New research claims long-term use of Thiazolidinediones, a class of drugs used to manage Type 2 diabetes, could potentially double some women's risk of breaking a bone.

The research by British and American scientists analysed the findings of ten studies involving almost 14,000 people with Type 2 diabetes. The researchers, from the University of East Anglia and Wake Forest University in North Carolina, compared the bone health of those on the drugs with others who were not.

Bone density in spine and hip affected

The study showed that use of thiazolidinediones affected bone density in the spine and at the hip.

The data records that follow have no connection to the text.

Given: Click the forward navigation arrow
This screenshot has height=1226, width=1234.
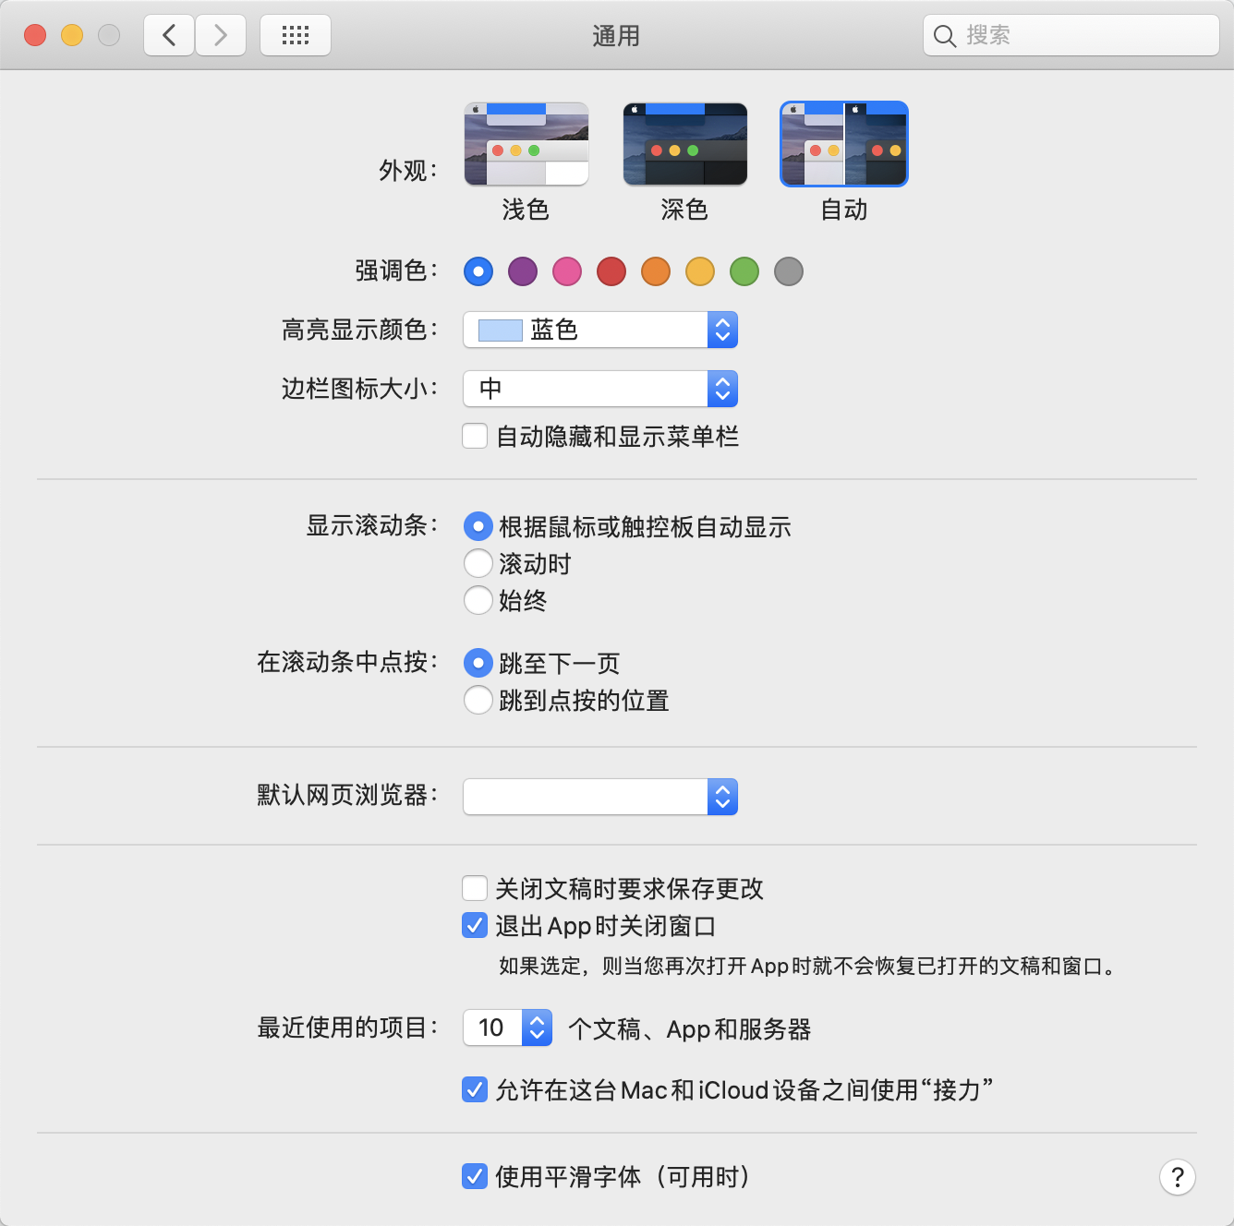Looking at the screenshot, I should click(221, 36).
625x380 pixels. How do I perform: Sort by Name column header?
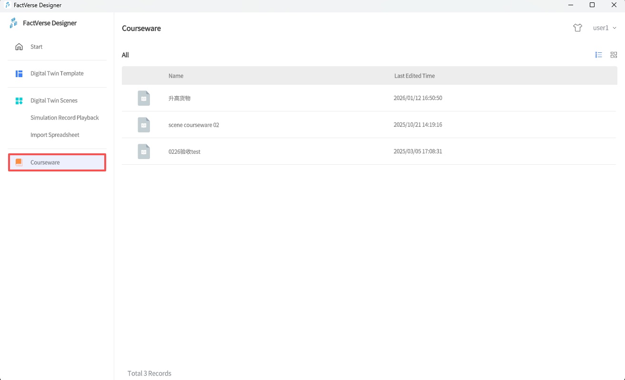[x=176, y=76]
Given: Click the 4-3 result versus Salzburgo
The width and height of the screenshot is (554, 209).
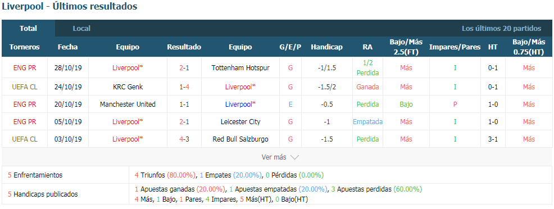Looking at the screenshot, I should [x=184, y=139].
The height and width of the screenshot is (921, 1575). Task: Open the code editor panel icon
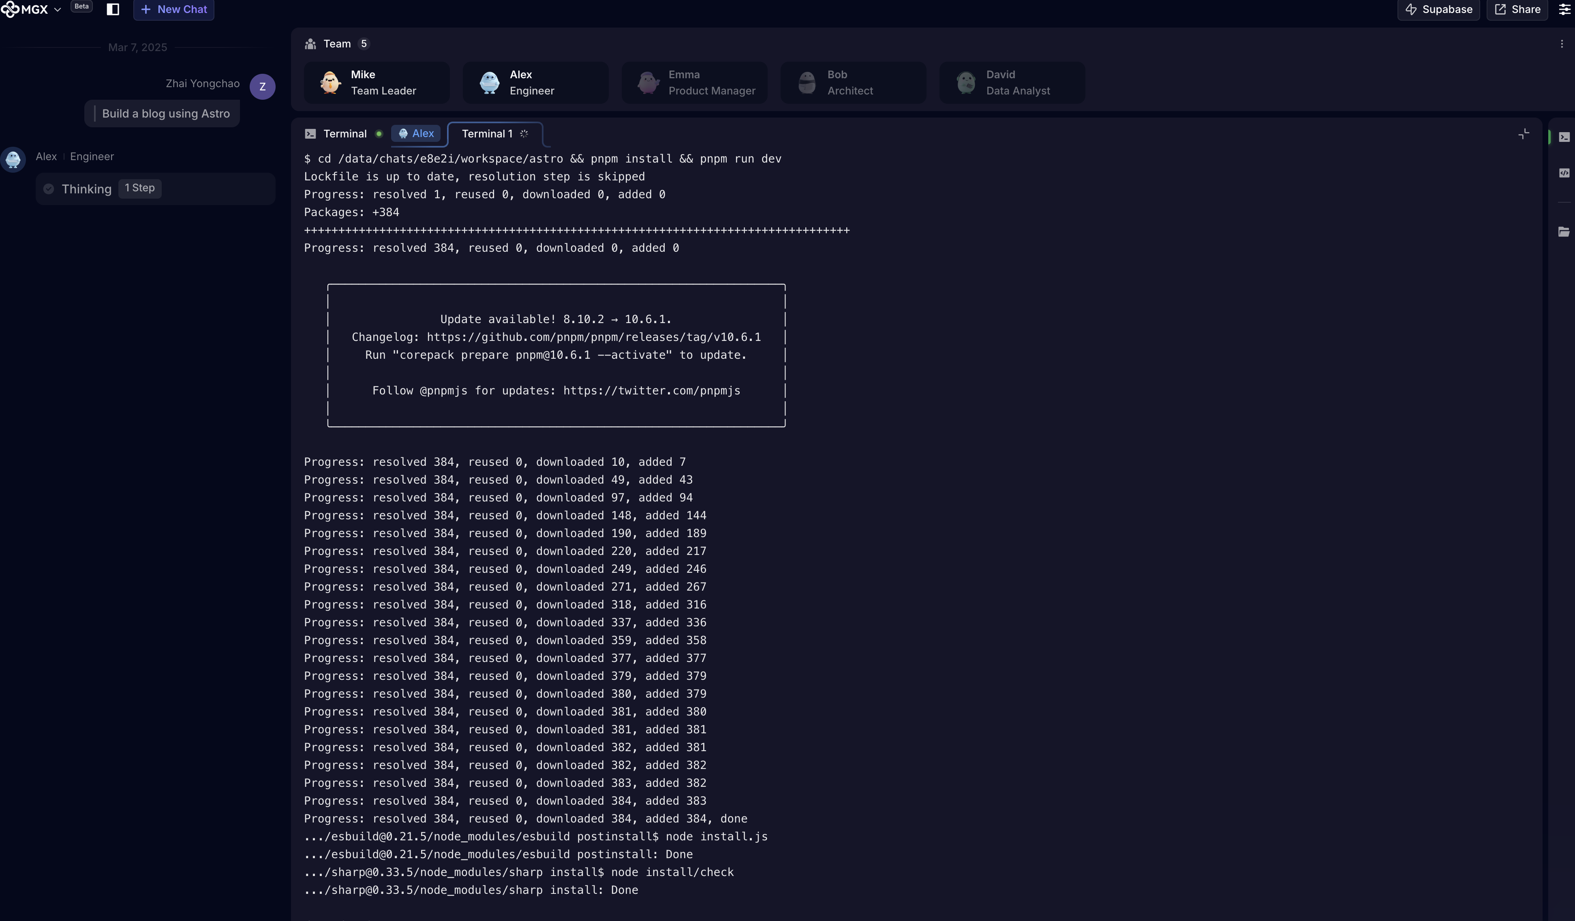[x=1564, y=173]
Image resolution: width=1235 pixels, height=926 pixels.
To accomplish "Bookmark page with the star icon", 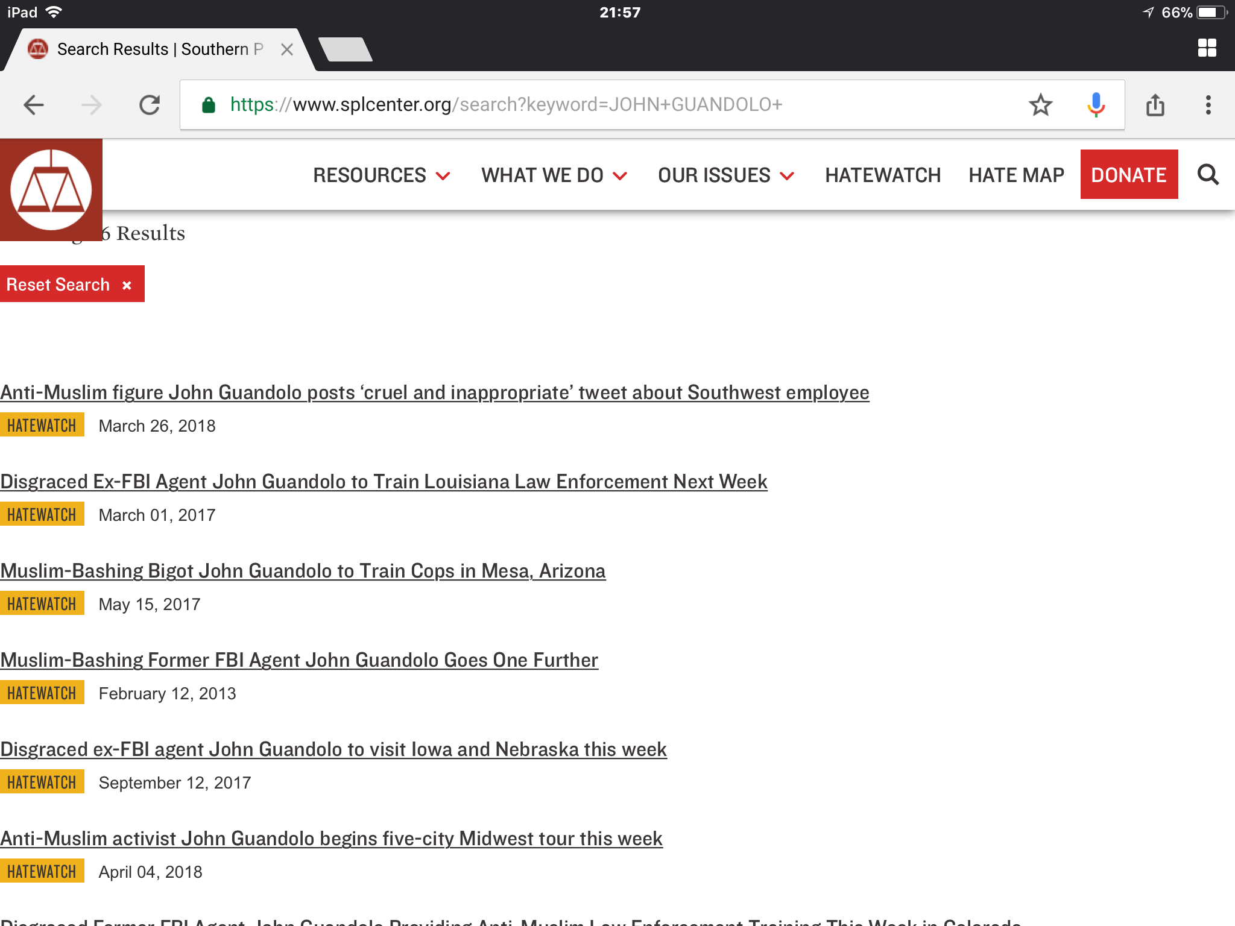I will (1040, 105).
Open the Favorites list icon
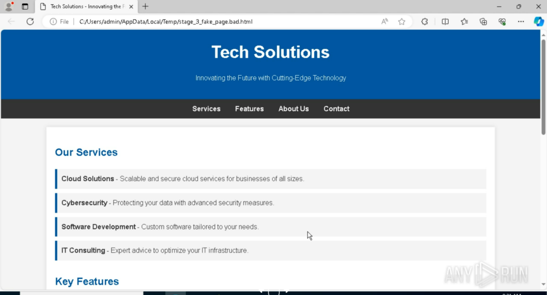The image size is (547, 295). click(464, 22)
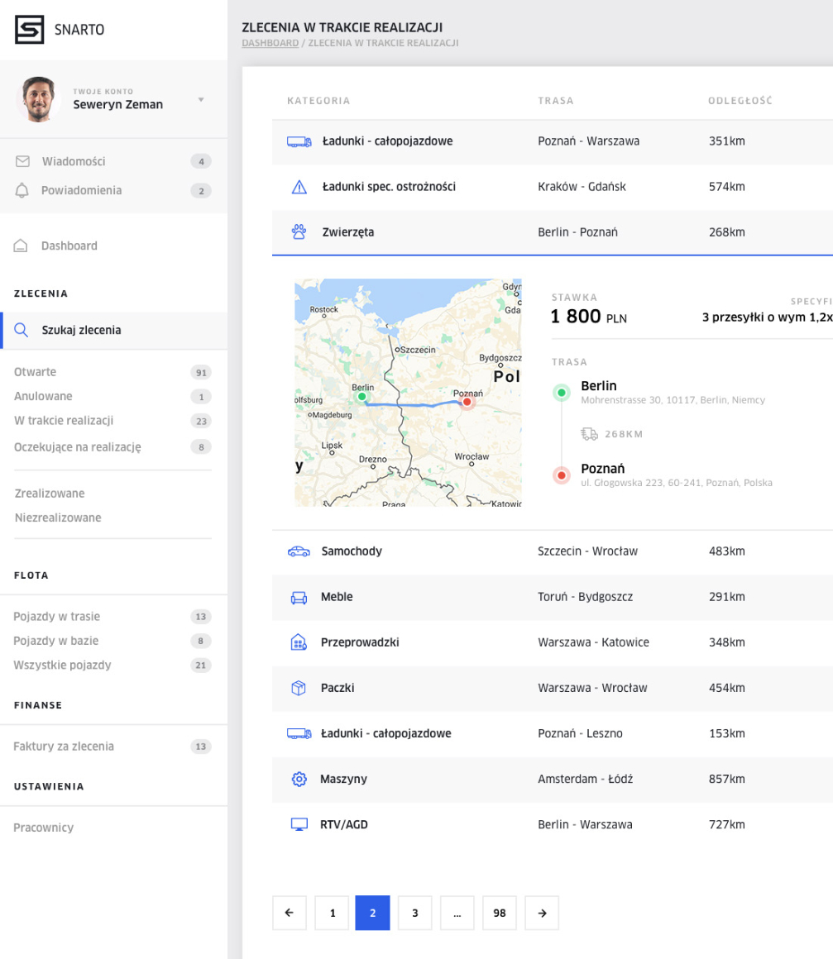Image resolution: width=833 pixels, height=959 pixels.
Task: Go to page 3
Action: tap(414, 913)
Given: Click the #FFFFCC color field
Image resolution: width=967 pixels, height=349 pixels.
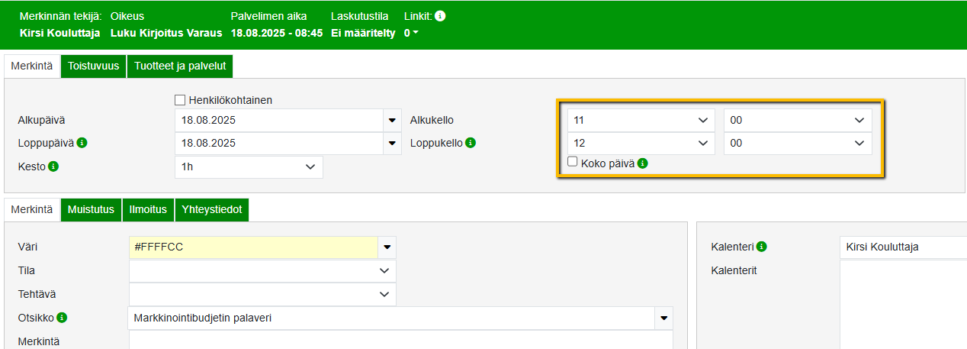Looking at the screenshot, I should point(254,247).
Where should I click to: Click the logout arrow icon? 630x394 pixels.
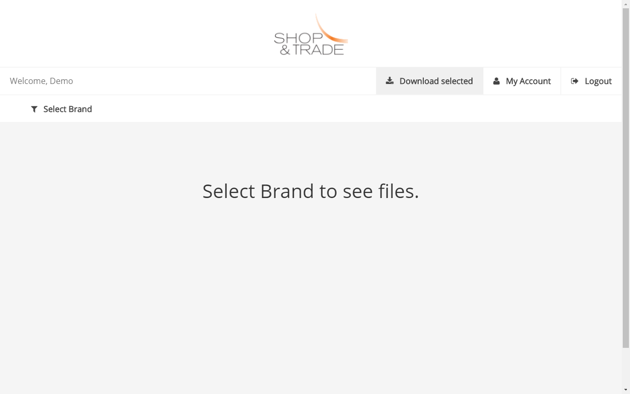tap(575, 81)
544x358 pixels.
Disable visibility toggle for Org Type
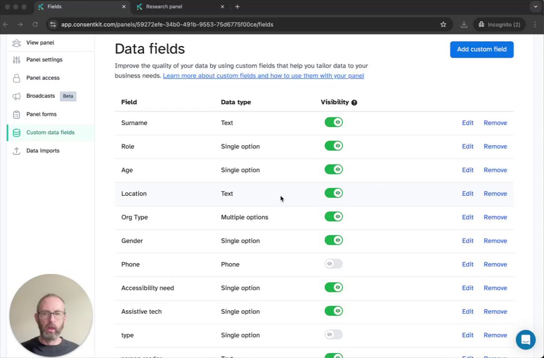334,217
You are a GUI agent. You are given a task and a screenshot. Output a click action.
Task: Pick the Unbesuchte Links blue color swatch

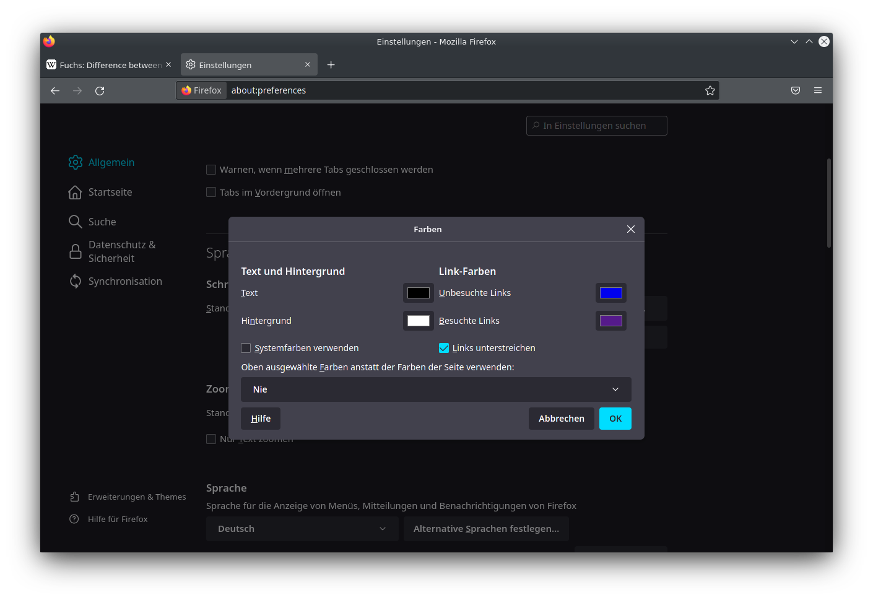coord(610,293)
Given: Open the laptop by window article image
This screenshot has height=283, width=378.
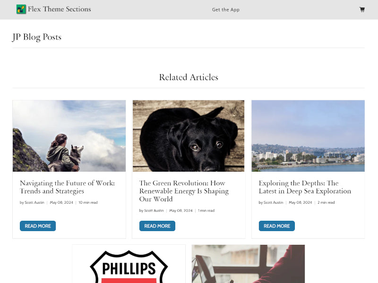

It found no increased fracture risk among men.

Thiazolidinediones, which includes the drugs rosiglitazone and pioglitzone, have been linked to a raised risk of fractures as well as heart problems.

Further evidence needed

“The results of this meta-analysis suggest that there might be an increase in fractures through the use of thiazolidinediones in certain groups of people who are at greater risk of fractures in the first place, said Dr Victoria King, Research Manager at Diabetes UK.

"However, we really do need further evidence through properly controlled trials before we can conclusively link thiazolidinediones to increased risk of various bone conditions in humans and determine which groups of people may be at greater risk.

Don't stop taking medication - consult your doctor

“Both the MHRA and the European Medicines Agency say that people should certainly not stop taking thiazolidinediones and if concerned they should consult their doctor.”